Requirement =>
Where the word "sidebar" occurs in a line of the listing, please copy the line.

Supplied entries =>
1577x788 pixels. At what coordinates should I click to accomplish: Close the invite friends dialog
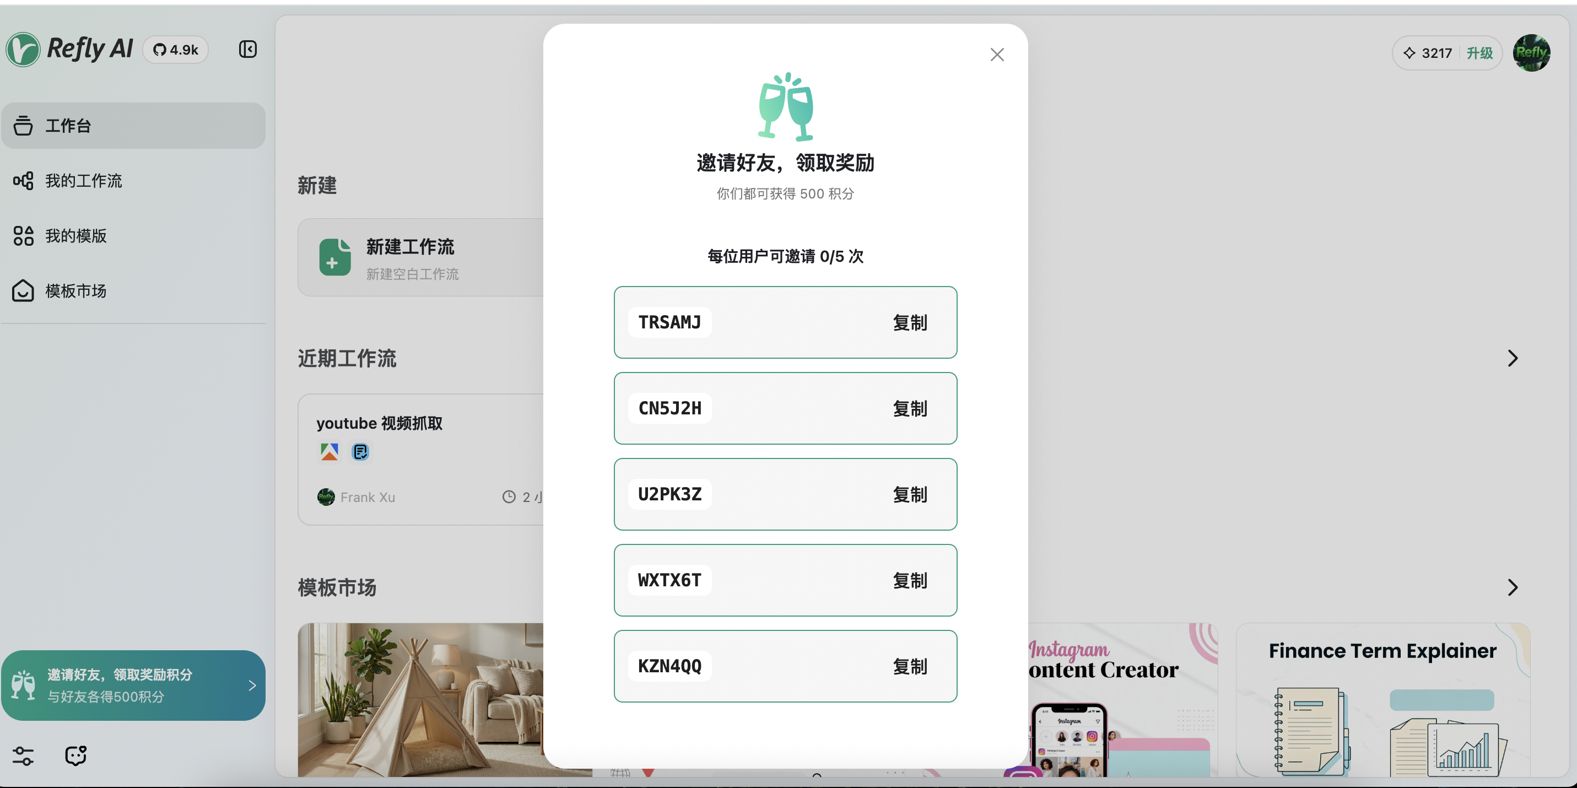coord(997,54)
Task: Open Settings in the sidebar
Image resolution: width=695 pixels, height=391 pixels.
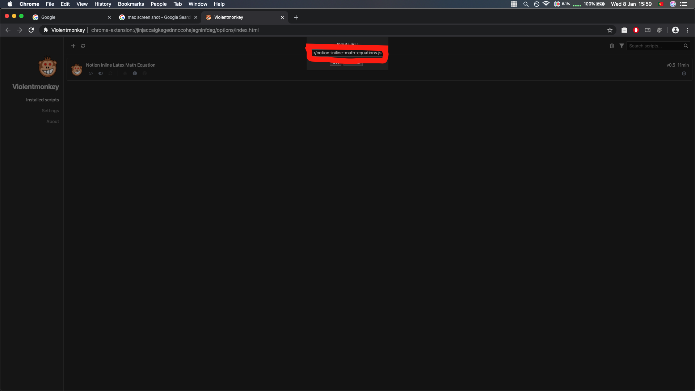Action: pyautogui.click(x=50, y=111)
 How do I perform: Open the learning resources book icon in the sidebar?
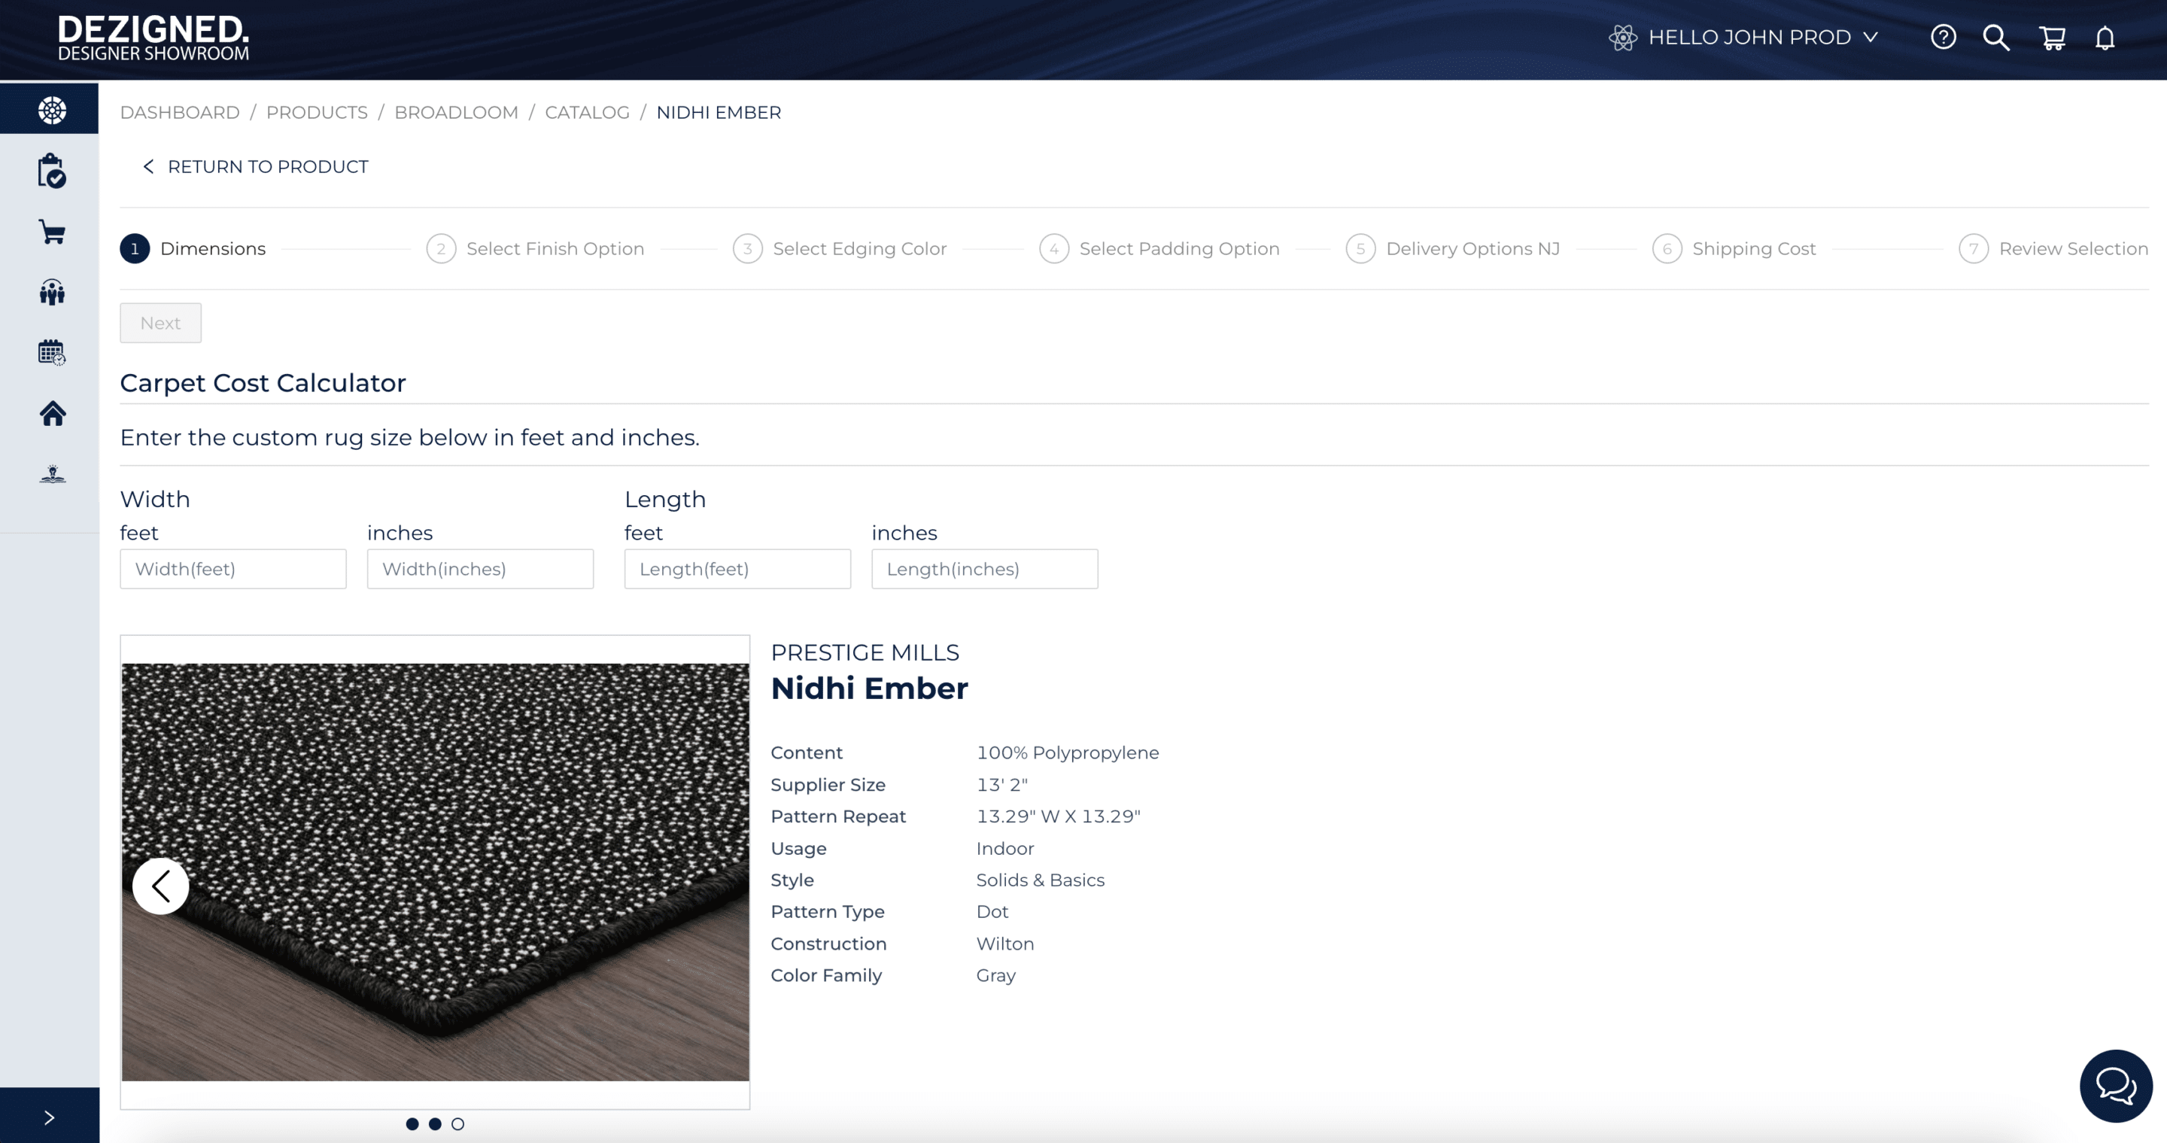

Task result =>
Task: Open Settings in the sidebar
 How do I perform: Open the learning resources book icon in the sidebar?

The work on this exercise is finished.